Format the lines from the one containing "Given: Open ARCANOL-LOAD150-400G" through the one containing "Looking at the", inclusive, as a JSON list of strings with one string per line and blank lines left out.

* START Entries supplied *

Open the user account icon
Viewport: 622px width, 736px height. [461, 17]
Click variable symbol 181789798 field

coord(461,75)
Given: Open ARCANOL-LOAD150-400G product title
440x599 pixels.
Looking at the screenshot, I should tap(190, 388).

* END Entries supplied *
* START Entries supplied *

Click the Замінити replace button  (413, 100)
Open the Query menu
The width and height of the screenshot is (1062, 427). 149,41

* END Entries supplied *

▶ _Answer to the problem_:
[
  "Given: Open ARCANOL-LOAD150-400G product title",
  "440x599 pixels.",
  "Looking at the screenshot, I should tap(190, 388)."
]